None, LEARNING or CONTROL – specifies whether the ObjectiveMechanism is used for learning in a Composition (in conjunction with a Learning Mechanism), or for control in a Composition (in conjunction with a ControlMechanism).


1d np.array – the output of the evaluation carried out by the ObjectiveMechanism’s function.


OutputState – contains the primary OutputState of the ObjectiveMechanism; the default is its OUTCOME OutputState, the value of which is equal to the value attribute of the ObjectiveMechanism.


ContentAddressableList[OutputState] – by default, contains only the OUTCOME (primary) OutputState of the ObjectiveMechanism.


2d np.array – contains one item that is the value of the OUTCOME OutputState.
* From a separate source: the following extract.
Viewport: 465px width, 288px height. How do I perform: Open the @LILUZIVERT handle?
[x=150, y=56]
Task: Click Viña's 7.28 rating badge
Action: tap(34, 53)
str – the name of the ObjectiveMechanism; if it is not specified in the name argument of the constructor, a default is assigned by MechanismRegistry (see Naming for conventions used for default and duplicate names).


PreferenceSet or specification dict – the PreferenceSet for the ObjectiveMechanism; if it is not specified in the prefs argument of the constructor, a default is assigned using classPreferences defined in __init__.py (see PreferenceSet for details).

add_to_monitor(monitor_specs, context=None)

Instantiate OutputStates to be monitored by the ObjectiveMechanism.

Used by other Components to add a States or list of States to be monitored by the ObjectiveMechanism. The monitor_spec can be any of the following: - MonitoredOutputStateTuple - Mechanisms; - OutputState; - tuple specification; - State specification dictionary; - list with any of the above. If the item is a Mechanism, its primary OutputState is used.